■ **Source material**
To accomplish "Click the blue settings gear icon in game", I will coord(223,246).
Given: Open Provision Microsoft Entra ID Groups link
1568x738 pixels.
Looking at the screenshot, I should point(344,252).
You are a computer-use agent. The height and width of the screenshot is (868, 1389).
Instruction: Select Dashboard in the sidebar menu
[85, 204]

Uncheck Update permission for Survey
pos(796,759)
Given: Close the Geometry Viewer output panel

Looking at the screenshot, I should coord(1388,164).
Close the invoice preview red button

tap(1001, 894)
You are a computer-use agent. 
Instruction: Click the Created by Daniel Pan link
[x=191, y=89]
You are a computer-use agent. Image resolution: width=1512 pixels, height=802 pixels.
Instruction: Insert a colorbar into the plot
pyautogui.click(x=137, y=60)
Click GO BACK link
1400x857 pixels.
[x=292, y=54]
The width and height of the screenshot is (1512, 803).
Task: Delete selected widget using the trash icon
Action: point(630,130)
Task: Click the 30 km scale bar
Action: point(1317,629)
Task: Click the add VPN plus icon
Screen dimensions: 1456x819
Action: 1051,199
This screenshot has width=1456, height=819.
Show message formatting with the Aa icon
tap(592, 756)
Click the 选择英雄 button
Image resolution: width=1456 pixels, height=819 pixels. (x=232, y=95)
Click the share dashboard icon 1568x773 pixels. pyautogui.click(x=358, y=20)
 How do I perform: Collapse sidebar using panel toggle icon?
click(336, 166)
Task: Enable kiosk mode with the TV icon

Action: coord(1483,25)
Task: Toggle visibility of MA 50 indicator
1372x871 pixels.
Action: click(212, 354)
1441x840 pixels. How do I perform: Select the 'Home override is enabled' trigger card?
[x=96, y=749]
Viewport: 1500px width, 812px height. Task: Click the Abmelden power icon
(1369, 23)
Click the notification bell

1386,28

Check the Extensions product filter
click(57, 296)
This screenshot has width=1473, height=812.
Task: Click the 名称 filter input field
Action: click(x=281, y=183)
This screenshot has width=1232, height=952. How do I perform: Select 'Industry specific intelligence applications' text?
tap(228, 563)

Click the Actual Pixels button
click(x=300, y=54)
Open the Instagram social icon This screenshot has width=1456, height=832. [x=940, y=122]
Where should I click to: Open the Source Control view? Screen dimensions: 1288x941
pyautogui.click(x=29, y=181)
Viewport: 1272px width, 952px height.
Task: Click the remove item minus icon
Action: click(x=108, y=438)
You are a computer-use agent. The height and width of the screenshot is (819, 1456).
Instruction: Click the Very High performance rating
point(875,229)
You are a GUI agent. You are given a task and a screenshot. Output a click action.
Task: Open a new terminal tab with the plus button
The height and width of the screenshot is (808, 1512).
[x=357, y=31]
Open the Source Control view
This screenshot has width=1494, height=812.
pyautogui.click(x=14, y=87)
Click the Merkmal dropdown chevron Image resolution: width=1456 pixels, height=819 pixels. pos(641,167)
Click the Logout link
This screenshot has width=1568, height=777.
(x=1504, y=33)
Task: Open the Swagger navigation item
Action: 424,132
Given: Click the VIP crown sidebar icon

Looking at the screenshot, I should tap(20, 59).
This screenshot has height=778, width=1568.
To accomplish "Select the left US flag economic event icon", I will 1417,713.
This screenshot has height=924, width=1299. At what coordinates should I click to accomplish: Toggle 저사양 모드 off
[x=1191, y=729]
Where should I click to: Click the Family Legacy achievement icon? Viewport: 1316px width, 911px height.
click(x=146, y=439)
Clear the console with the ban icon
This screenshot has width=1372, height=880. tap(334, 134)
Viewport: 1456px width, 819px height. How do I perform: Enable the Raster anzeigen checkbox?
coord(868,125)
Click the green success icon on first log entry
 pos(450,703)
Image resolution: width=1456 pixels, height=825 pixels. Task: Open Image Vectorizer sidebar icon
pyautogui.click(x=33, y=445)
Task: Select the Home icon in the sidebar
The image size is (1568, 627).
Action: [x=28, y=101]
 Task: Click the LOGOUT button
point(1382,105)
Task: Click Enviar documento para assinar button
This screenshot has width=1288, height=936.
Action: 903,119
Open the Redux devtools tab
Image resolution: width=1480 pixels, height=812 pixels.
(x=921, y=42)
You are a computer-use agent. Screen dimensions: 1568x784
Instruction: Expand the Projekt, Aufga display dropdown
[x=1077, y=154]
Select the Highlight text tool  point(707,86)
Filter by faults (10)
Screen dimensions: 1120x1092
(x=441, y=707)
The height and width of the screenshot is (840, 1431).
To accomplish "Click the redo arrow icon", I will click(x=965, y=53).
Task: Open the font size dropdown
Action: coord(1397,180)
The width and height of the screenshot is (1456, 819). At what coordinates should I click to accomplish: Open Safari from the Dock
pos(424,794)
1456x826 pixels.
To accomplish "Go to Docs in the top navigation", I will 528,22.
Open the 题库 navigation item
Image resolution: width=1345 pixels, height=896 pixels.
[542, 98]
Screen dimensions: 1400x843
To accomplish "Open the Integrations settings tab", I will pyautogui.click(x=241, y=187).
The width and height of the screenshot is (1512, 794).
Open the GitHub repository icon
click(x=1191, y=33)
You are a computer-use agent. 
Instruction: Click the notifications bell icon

■ **What you are asked to do**
From the first line to the last, retype the data exactly.

■ **Response for this exercise**
To accomplish "Click the blue settings gear icon in game", I will coord(223,246).
Given: Open Provision Microsoft Entra ID Groups link
1568x738 pixels.
Looking at the screenshot, I should point(344,252).
You are a computer-use agent. The height and width of the screenshot is (868, 1389).
Instruction: Select Dashboard in the sidebar menu
[85, 204]

Uncheck Update permission for Survey
pos(796,759)
Given: Close the Geometry Viewer output panel

Looking at the screenshot, I should coord(1388,164).
Close the invoice preview red button

tap(1001, 894)
You are a computer-use agent. 
Instruction: Click the Created by Daniel Pan link
[x=191, y=89]
You are a computer-use agent. Image resolution: width=1512 pixels, height=802 pixels.
Instruction: Insert a colorbar into the plot
pyautogui.click(x=137, y=60)
Click GO BACK link
1400x857 pixels.
[x=292, y=54]
The width and height of the screenshot is (1512, 803).
Task: Delete selected widget using the trash icon
Action: point(630,130)
Task: Click the 30 km scale bar
Action: point(1317,629)
Task: Click the add VPN plus icon
Screen dimensions: 1456x819
Action: 1051,199
This screenshot has width=1456, height=819.
Show message formatting with the Aa icon
tap(592, 756)
Click the 选择英雄 button
Image resolution: width=1456 pixels, height=819 pixels. (x=232, y=95)
Click the share dashboard icon 1568x773 pixels. pyautogui.click(x=358, y=20)
 How do I perform: Collapse sidebar using panel toggle icon?
click(336, 166)
Task: Enable kiosk mode with the TV icon

Action: coord(1483,25)
Task: Toggle visibility of MA 50 indicator
1372x871 pixels.
Action: click(212, 354)
1441x840 pixels. How do I perform: Select the 'Home override is enabled' trigger card?
[x=96, y=749]
Viewport: 1500px width, 812px height. Task: Click the Abmelden power icon
(1369, 23)
Click the notification bell

1386,28

Check the Extensions product filter
click(57, 296)
This screenshot has width=1473, height=812.
Task: Click the 名称 filter input field
Action: click(x=281, y=183)
This screenshot has width=1232, height=952. How do I perform: Select 'Industry specific intelligence applications' text?
tap(228, 563)

Click the Actual Pixels button
click(x=300, y=54)
Open the Instagram social icon This screenshot has width=1456, height=832. [x=940, y=122]
Where should I click to: Open the Source Control view? Screen dimensions: 1288x941
pyautogui.click(x=29, y=181)
Viewport: 1272px width, 952px height.
Task: Click the remove item minus icon
Action: click(x=108, y=438)
You are a computer-use agent. The height and width of the screenshot is (819, 1456).
Instruction: Click the Very High performance rating
point(875,229)
You are a GUI agent. You are given a task and a screenshot. Output a click action.
Task: Open a new terminal tab with the plus button
The height and width of the screenshot is (808, 1512).
[x=357, y=31]
Open the Source Control view
This screenshot has width=1494, height=812.
pyautogui.click(x=14, y=87)
Click the Merkmal dropdown chevron Image resolution: width=1456 pixels, height=819 pixels. pos(641,167)
Click the Logout link
This screenshot has width=1568, height=777.
(x=1504, y=33)
Task: Open the Swagger navigation item
Action: 424,132
Given: Click the VIP crown sidebar icon

Looking at the screenshot, I should tap(20, 59).
This screenshot has height=778, width=1568.
To accomplish "Select the left US flag economic event icon", I will 1417,713.
This screenshot has height=924, width=1299. At what coordinates should I click to accomplish: Toggle 저사양 모드 off
[x=1191, y=729]
Where should I click to: Click the Family Legacy achievement icon? Viewport: 1316px width, 911px height.
click(x=146, y=439)
Clear the console with the ban icon
This screenshot has width=1372, height=880. tap(334, 134)
Viewport: 1456px width, 819px height. How do I perform: Enable the Raster anzeigen checkbox?
coord(868,125)
Click the green success icon on first log entry
 pos(450,703)
Image resolution: width=1456 pixels, height=825 pixels. Task: Open Image Vectorizer sidebar icon
pyautogui.click(x=33, y=445)
Task: Select the Home icon in the sidebar
The image size is (1568, 627).
Action: [x=28, y=101]
 Task: Click the LOGOUT button
point(1382,105)
Task: Click Enviar documento para assinar button
This screenshot has width=1288, height=936.
Action: 903,119
Open the Redux devtools tab
Image resolution: width=1480 pixels, height=812 pixels.
(x=921, y=42)
You are a computer-use agent. Screen dimensions: 1568x784
Instruction: Expand the Projekt, Aufga display dropdown
[x=1077, y=154]
Select the Highlight text tool  point(707,86)
Filter by faults (10)
Screen dimensions: 1120x1092
(x=441, y=707)
The height and width of the screenshot is (840, 1431).
To accomplish "Click the redo arrow icon", I will click(x=965, y=53).
Task: Open the font size dropdown
Action: coord(1397,180)
The width and height of the screenshot is (1456, 819). At what coordinates should I click to accomplish: Open Safari from the Dock
pos(424,794)
1456x826 pixels.
To accomplish "Go to Docs in the top navigation", I will 528,22.
Open the 题库 navigation item
Image resolution: width=1345 pixels, height=896 pixels.
[542, 98]
Screen dimensions: 1400x843
To accomplish "Open the Integrations settings tab", I will pyautogui.click(x=241, y=187).
The width and height of the screenshot is (1512, 794).
Open the GitHub repository icon
click(x=1191, y=33)
You are a computer-use agent. 
Instruction: Click the notifications bell icon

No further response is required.